- _要求_
请逐字输出下列全部记录，输出时略去其中的图片。

- _所给信息_
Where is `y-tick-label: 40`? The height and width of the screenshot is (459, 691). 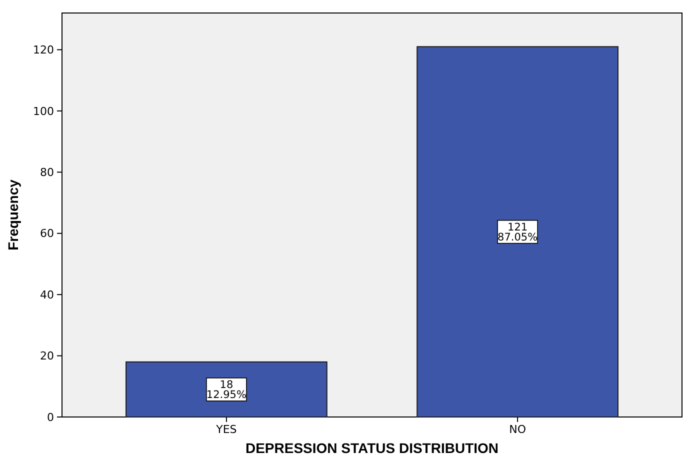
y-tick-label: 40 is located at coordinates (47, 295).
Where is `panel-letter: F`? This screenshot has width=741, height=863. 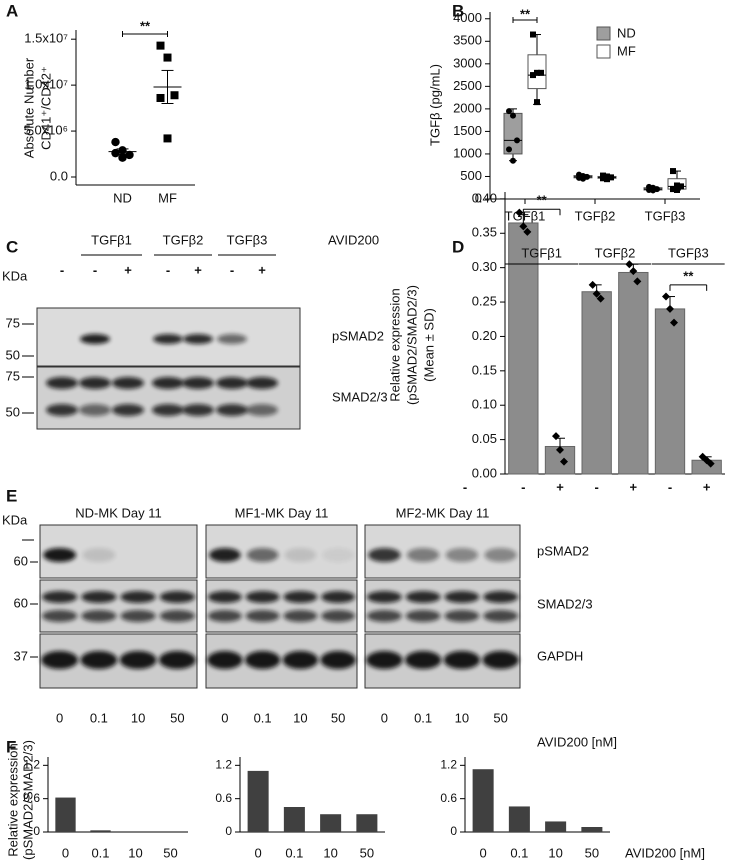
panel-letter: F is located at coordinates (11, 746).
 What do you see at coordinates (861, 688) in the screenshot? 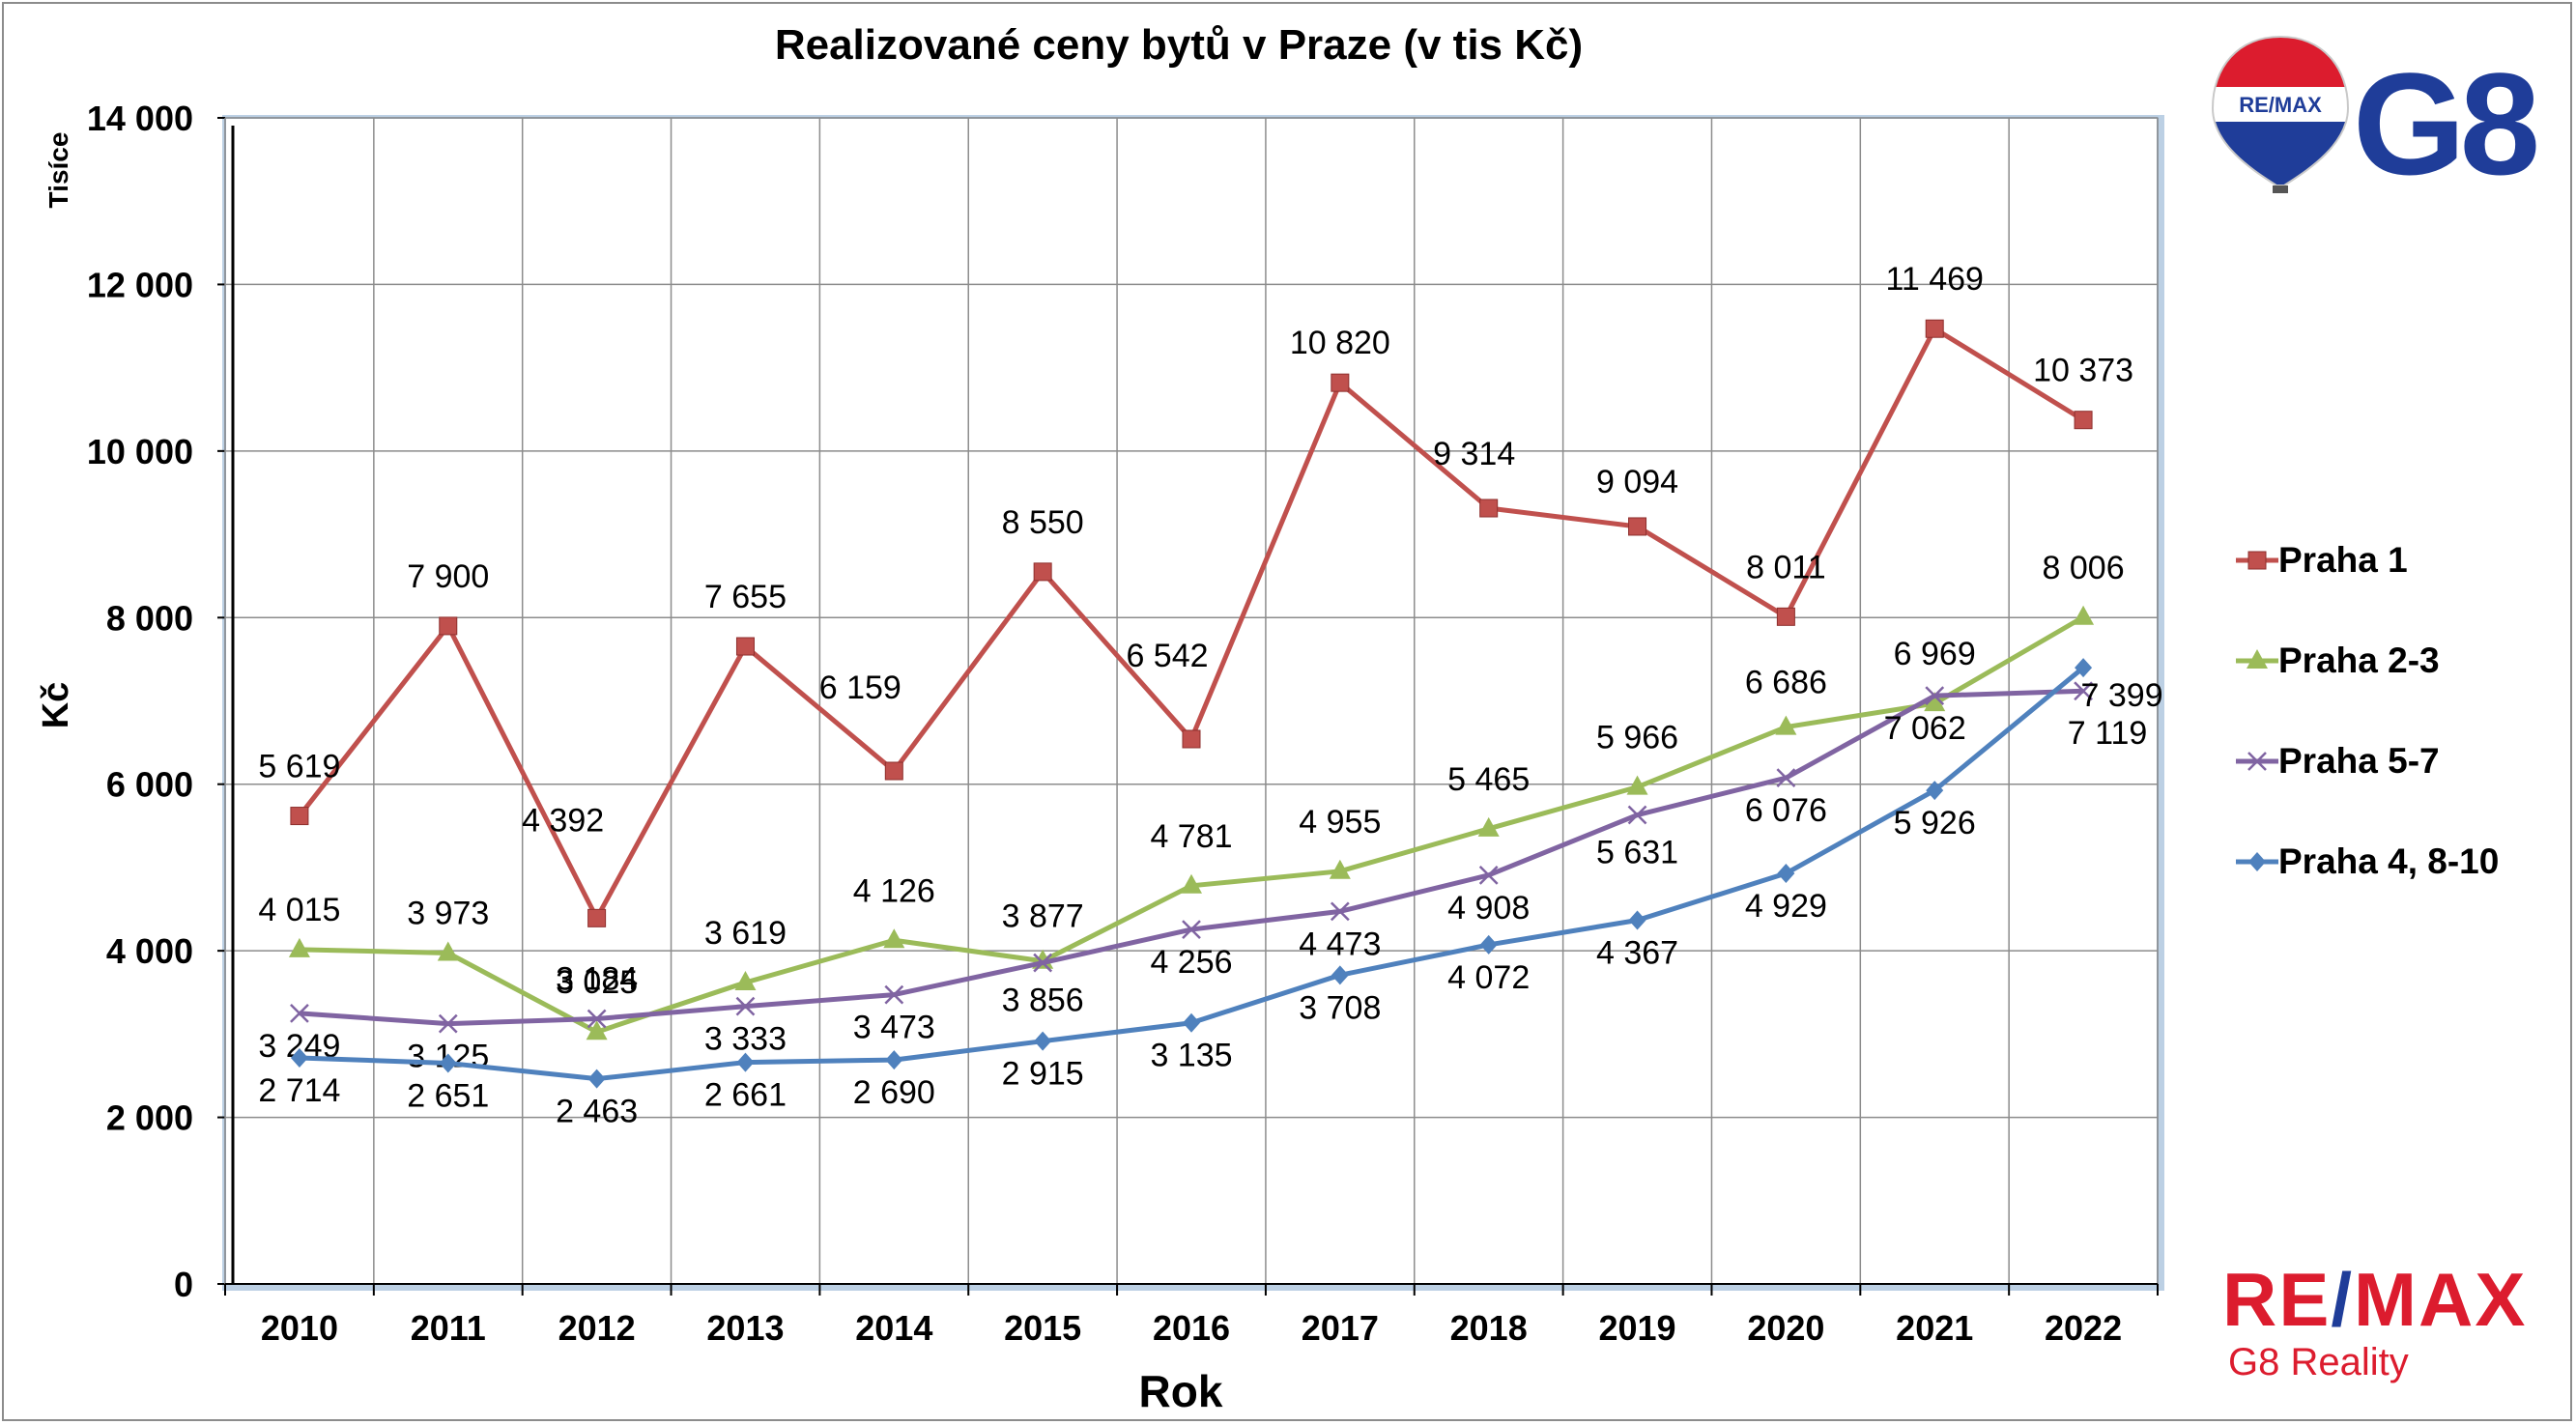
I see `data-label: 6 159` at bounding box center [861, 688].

- _问题解答_
Where is `y-tick-label: 40`? The height and width of the screenshot is (459, 691). 
y-tick-label: 40 is located at coordinates (47, 295).
Where is `panel-letter: F`? This screenshot has width=741, height=863. 
panel-letter: F is located at coordinates (11, 746).
 What do you see at coordinates (861, 688) in the screenshot? 
I see `data-label: 6 159` at bounding box center [861, 688].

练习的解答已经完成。